Remembering The Zvhil-Sanzer Rebbe, zt”l // Rav Shlomo Goldman Is Niftar

By Shira Schmidt

he sad news came from the Sanzer chasidic community in Union City, New Jersey, on Erev Shabbos Parshas Matos-Masei (July 21) that the Zvhil-Sanzer Rebbe, Rav Shlomo Goldman, zt”l, had been niftar.

The Rebbe was a great gaon who was unique in his ability to relate to Jews of all ages, learning ability and background.

This was exemplified in an episode related to Ami by Dr. Baruch Schmidt, a now-retired surgeon at Sanz Medical Center–Laniado Hospital in Netanya.

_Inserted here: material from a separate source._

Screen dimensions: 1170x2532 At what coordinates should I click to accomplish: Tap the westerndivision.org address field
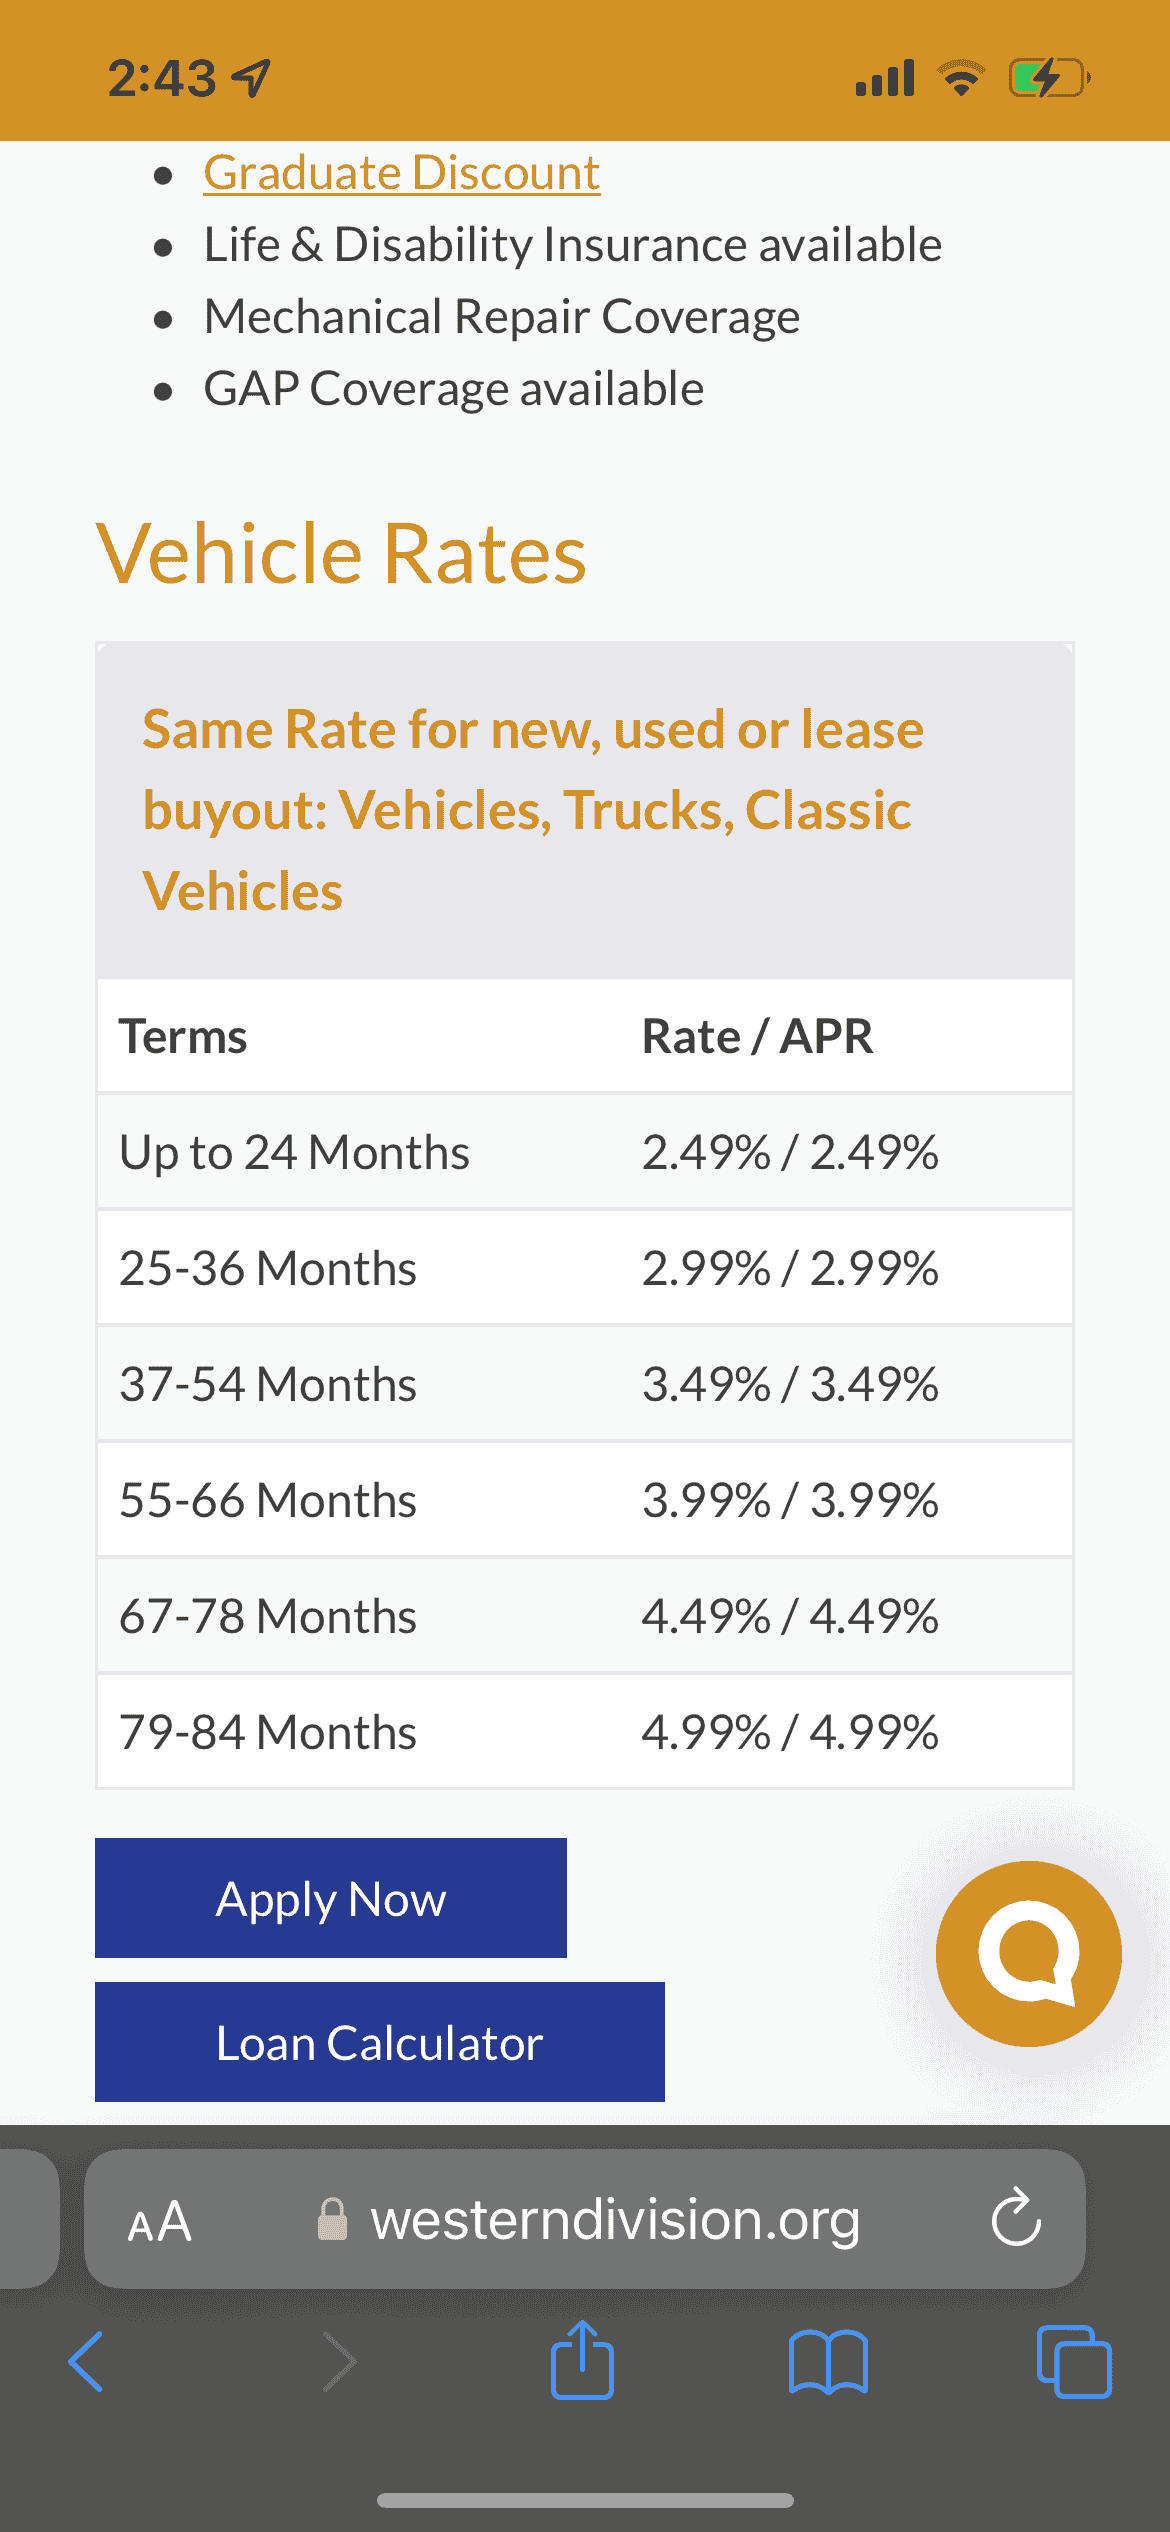614,2220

“The first time I met the Zvhil-Sanzer Rebbe was when I was sent by the hospital on a mission to the United States. I did not know what to do about the insertion of ‘morid hageshem’ in the amidah while I was there. I asked the Zvhil-Sanzer Rebbe, who had been brought from Eretz Israel to lead the community in Union City, what to do. He said, without the slightest hint of condescension, ‘Let’s look it up.’ He took me to the bookshelf, reached up and picked out the relevant volume and sat down to study it with me. No doubt he could have easily answered my query without referring to the texts. But he turned it into a learning experience and gave me the feeling that my question wasn’t trivial. From the first time I met him I sensed that he was special.”

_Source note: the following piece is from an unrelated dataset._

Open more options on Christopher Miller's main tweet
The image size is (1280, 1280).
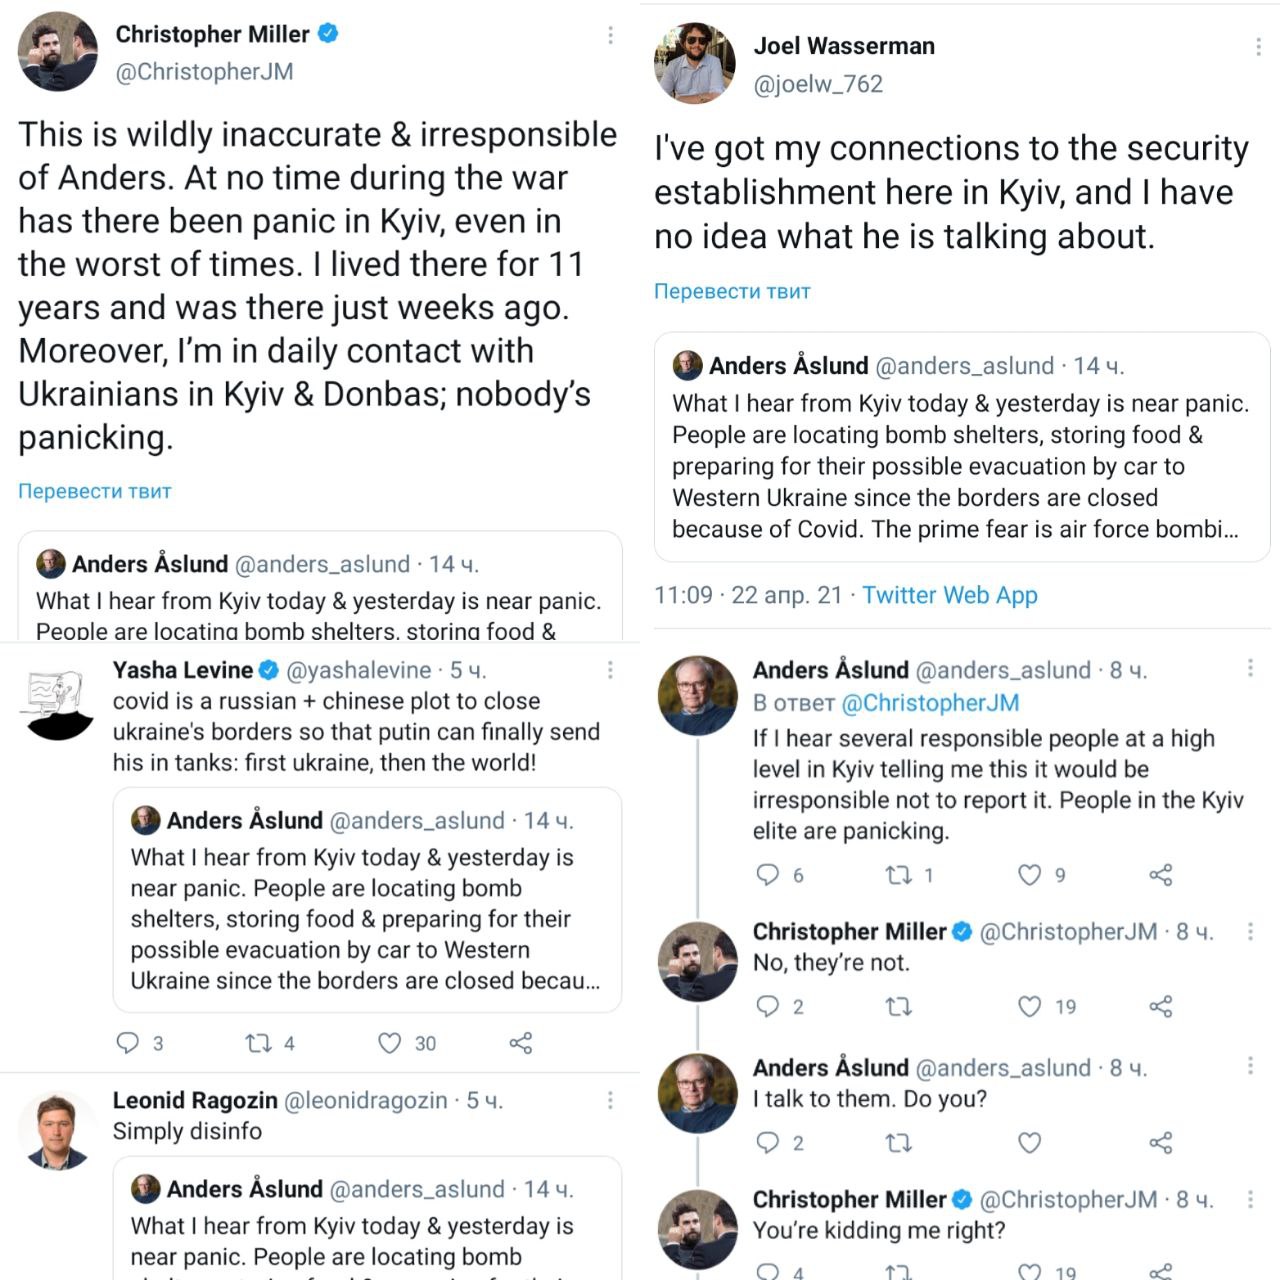point(610,35)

The Rebbe was born to the Zvhiller dynasty and was named after his great-grandfather, Rav Shlomo Goldman, zt”l, known endearingly as Rav Shlomke, who became the Rebbe of Zvhil in 1901. When the town of Zvhil in north-central Ukraine came under the Soviet hammer-and-sickle, Rav Shlomke realized that the future for Yiddishkeit there was bleak. In 1926 he left the Soviet Union and moved to Yerushalayim with his grandson, Rav Mordechai (Rav Motke). Ten years later, Rav Shlomke’s son, Rav Gedalya Moshe, was released from Siberia (after being punished for observing Torah and mitzvos) and joined his family in Yerushalayim.

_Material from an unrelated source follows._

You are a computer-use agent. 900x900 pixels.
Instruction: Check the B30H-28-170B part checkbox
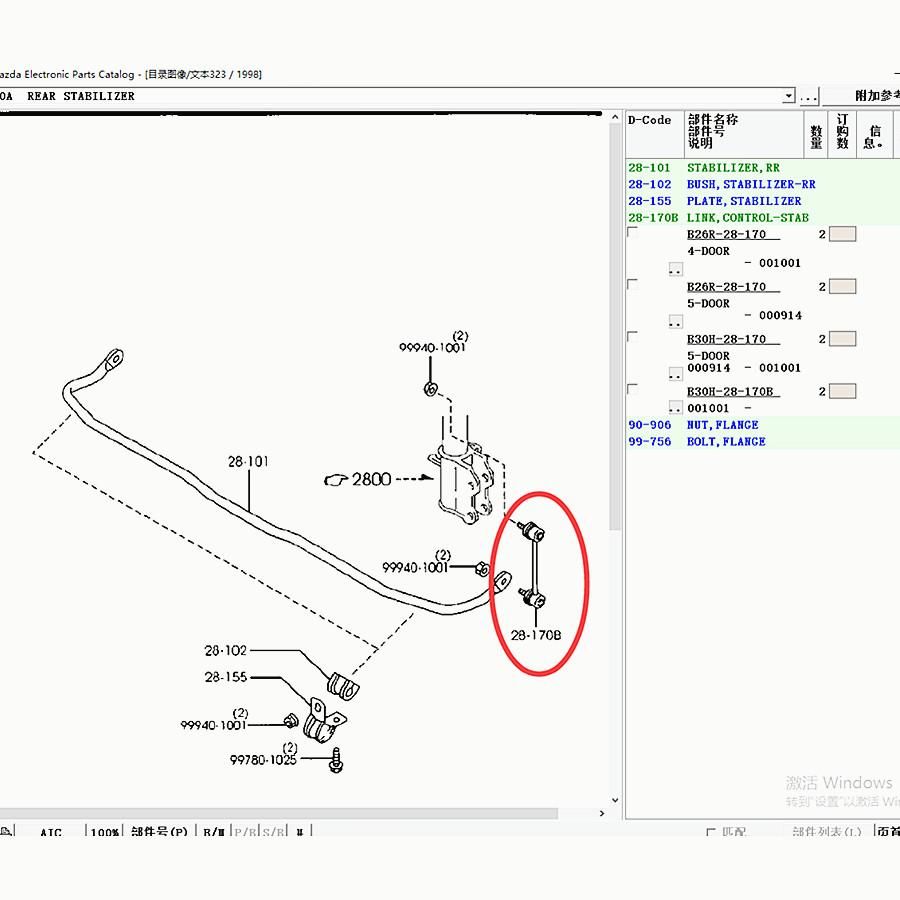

Rav Shlomke was niftar in 1945 and was buried on Har Hazeisim. However, his son, Rav Gedalya Moshe, who was niftar in 1950, was buried in a cemetery that is adjacent to the present-day Supreme Court building because Har Hazeisim was inaccessible after the 1948 War of Independence. Throngs of Jews come to his gravesite for help, and usually daven there on consecutive Mondays, Thursdays and Mondays as an additional segulah.
The Zvhil-Sanzer Rebbe was born in Yerushalayim in 1947, the ninth child of Rav Motke. At the age of 17 his father sent him to study in the yeshivah established in Netanya by the Sanz-Klausenburger Rebbe, zt”l. Three years later, the Sanz-Klausenburger Rebbe, astounded by Rav Shlomo’s hasmadah and brilliance, took him as a son-in-law and appointed him as the rosh kollel. It was an especially joyous benchmark because the Sanz-Klausenburger Rebbe had lost his entire family in the Holocaust, including his wife and 11 children.

Before the wedding, the Sanz-Klausenburger Rebbe tasked the kallah with writing a book on chasidus—not exactly the type of activity a girl typically engages in when she is engaged to be married. The book would be used to introduce women to chasidus.
In 1969, Rav Shlomo was entrusted with a mission of his own: to head a kollel in the fledgling Sanz community that the Rebbe had founded four years earlier in Union City.
The young couple relocated there, and when his father-in-law was niftar in 1994, Rav Shlomo became the spiritual leader of the Union City community. Although not blessed with children, he raised thousands of talmidim who consider him their spiritual father. Indeed, many accompanied his aron from the United States and came from all over Eretz Yisrael to attend his levayah in Yerushalayim.